Central bankers tell Summer Meetings their institutions seldom have enough to spend on innovation

Attendees mingle at the Central Banking Summer Meetings 2025
Lucy Stewart/Infopro Digital

Although central banks talked a great deal about leveraging artificial intelligence, they were less willing to allocate sufficient resources, a senior official from an advanced economy institution told a discussion at the Central Banking Summer Meetings.

At the panel event in London on June 12, an official from a second advanced economy central bank added that innovation was “crucial for smaller central banks. We need space to fail. But we learn from those failures”.

However, a panellist from a different region said resource-related hurdles tended to disappear when the results were positive.

“We might have a vision for the future,” they said, “but we still have to deal with a lot of obsolescence. Budgets are prioritised to fix things in the short term, while we keep an eye on the long term.”

Another panellist said not all projects they had worked on in the realm of innovation would come into existence for public use. Departments for innovation were not “production shops”, they said, adding that the goal was to identify gaps where technology could be leveraged to improve banking operations.

The official from a second advanced economy central bank agreed that “if you experiment with technology, the benefits are incremental”.

The panellists also considered the potentially malign role AI could play, especially with regard to financial stability.

One of the panellists outlined three core pillars for the use of technology in central banking: aligning data to regulatory outcomes; ensuring metadata was actionable; and maintaining observability and ethical governance.

“Technology is not the end of the game,” they warned. “Sometimes it’s just good to have a tent while you are building a castle.”

Speakers acknowledged that legacy challenges, fragmented systems and limited budgets often hindered regulators’ ability to act on promising innovations.

Panellists praised the role of global innovation hubs – such as those led by the Bank for International Settlements – in offering blueprints, code and research that regulators around the world could adapt.

They cited the BIS Innovation Hub’s Project Nexus as an example of a project that successfully transitioned into real-world implementation, linking national payment systems across borders.

Yet panellists were candid about the reality, and recognised that only a fraction of experimental projects reached the production stage. For most, the value lay in learning and knowledge-sharing.

“It’s not always about scaling a solution,” one speaker noted. “Sometimes it’s about sharing the problem well enough that others can build from it.”

_Records_:
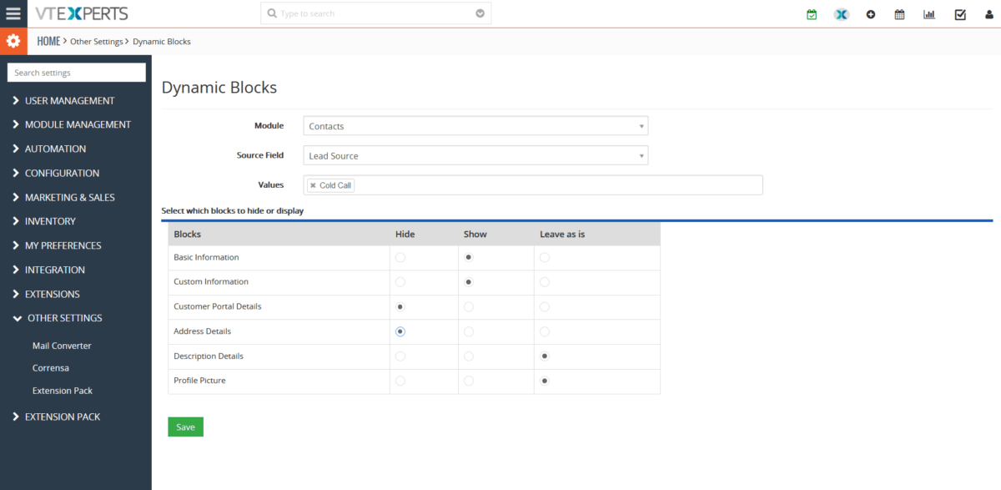The image size is (1001, 490).
Task: Click the hamburger menu icon
Action: (x=13, y=13)
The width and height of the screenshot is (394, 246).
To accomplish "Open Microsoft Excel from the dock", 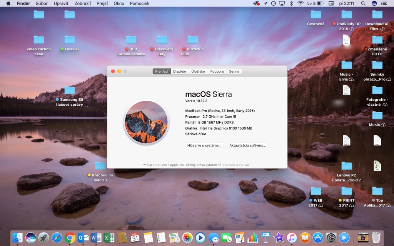I will click(x=109, y=238).
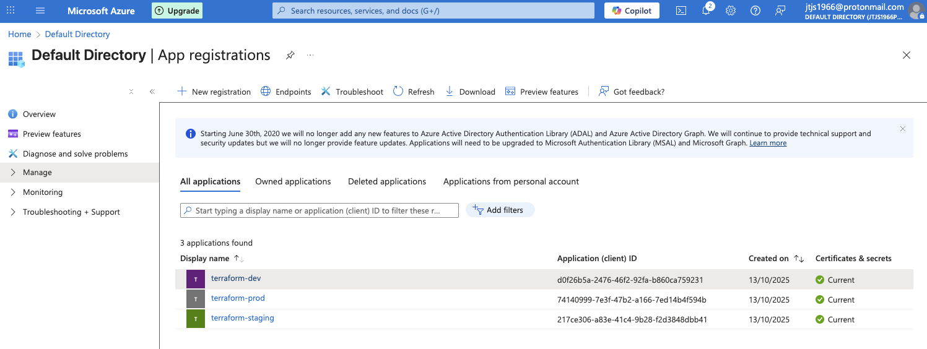The width and height of the screenshot is (927, 349).
Task: Expand Troubleshooting + Support section
Action: 71,212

_Complete the following_:
1. In the text on central bank innovation, which BIS Innovation Hub project did panellists cite as having moved into real-world implementation?
2. Write out the passage of the text on central bank innovation starting at "The panellists also" and ending at "world could adapt.".

_Answers to the exercise_:
1. Project Nexus

2.
The panellists also considered the potentially malign role AI could play, especially with regard to financial stability.

One of the panellists outlined three core pillars for the use of technology in central banking: aligning data to regulatory outcomes; ensuring metadata was actionable; and maintaining observability and ethical governance.

“Technology is not the end of the game,” they warned. “Sometimes it’s just good to have a tent while you are building a castle.”

Speakers acknowledged that legacy challenges, fragmented systems and limited budgets often hindered regulators’ ability to act on promising innovations.

Panellists praised the role of global innovation hubs – such as those led by the Bank for International Settlements – in offering blueprints, code and research that regulators around the world could adapt.